Martin Luther ins Heute transportiert

07.11.2017

Oder: Wie bringt man jungen Menschen das Thema näher?

Zum Abschluss des Vorhabentages präsentierte Jakob mit seinen Mitschülerinnen und Mitschülern der 8. Klassen dass, was über Martin Luther gelernt hatten.

Silberstedt (ckb) - „Es hat mich sehr gefreut, dass die Erich-Kästner-Schule dem Thema Reformation gleich einen ganzen Vorhabentag gewidmet hat“, betont Thomas Petersen, Pastor der Kirchengemeinde, „dabei haben sich die Schülerinnen und Schüler aller Jahrgänge auf ganz unterschiedliche Weise damit beschäftigt.“ Natürlich ist Martin Luther in diesem Jahr in aller Munde. In Ausstellungen und auf Symposien wird sein Leben und Schaffen präsentiert und diskutiert.
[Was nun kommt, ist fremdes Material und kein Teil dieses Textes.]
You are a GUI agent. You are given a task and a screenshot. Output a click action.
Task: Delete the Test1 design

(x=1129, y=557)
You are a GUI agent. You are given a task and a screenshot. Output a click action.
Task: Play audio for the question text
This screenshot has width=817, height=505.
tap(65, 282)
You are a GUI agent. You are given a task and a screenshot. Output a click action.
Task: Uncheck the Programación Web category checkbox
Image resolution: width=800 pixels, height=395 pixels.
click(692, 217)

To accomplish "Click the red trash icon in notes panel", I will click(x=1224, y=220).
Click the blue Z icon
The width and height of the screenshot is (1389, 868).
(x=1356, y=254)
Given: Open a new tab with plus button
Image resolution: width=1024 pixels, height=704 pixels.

Neue Erkenntnisse werden in Aufsatzbänden und Monografien veröffentlicht und sogar die Spielzeugindustrie ist auf das Pferd Martin Luther aufgesprungen. Wie aber kann man jungen Menschen das Thema näherbringen? Diese Frage stand am Anfang der Planungen des Vorhabentages. Schnell war klar, dass man über die Vermittlung der 95 Themen hinaus greifen müsste, um das Thema Reformation verständlich und auch spannend zu vermitteln. Die Thesen zum Beispiel, haben die Schüler nicht nur gelesen und besprochen, sondern gleich neu geschrieben, in ihre aktuelle Lebenssituation transportiert. Um zu verstehen, was Martin Luther bewegte, warum er sich gegen die Kirche stellte und was schließlich zur Reformation führte, muss man viel tiefer eintauchen. „Die Schülerinnen und Schüler haben sich deshalb auch mit der Zeit in der Luther lebte auseinandergesetzt“, erklärt er, „sie haben mittelalterlich gegessen und gespielt. Aber sie haben auch erfahren, welche Ängste die Menschen damals hatten und womit sie im Alltag kämpften. Das muss man wissen, damit man die Gedanken des Reformators nachvollziehen kann.“
Zwölf Schülerinnen und Schüler der 8. Klasse haben einen gemeinsamen Abschluss des Vorhabentages vorbereitet. In der Christuskirche stellten sie ihren Mitschülern Martin Luther vor. Im Mittelpunkt stand Luthers Suche nach einem gnädigen Gott. Um diese Suche anschaulich und verständlich zu machen, haben sie sich den Song „Ist da jemand“ von Adel Tawil vorgenommen. Dabei schlugen sie eine Brücke ins Heute, benannten ihre eigenen Ängste und erklärten, welche Antworten Luthers Gedanken für sie parat hat. Am Schluss gaben sie mit der letzten Strophe des Liedes noch auch eine umfassende Antwort: „Da ist jemand, der dich liebt“.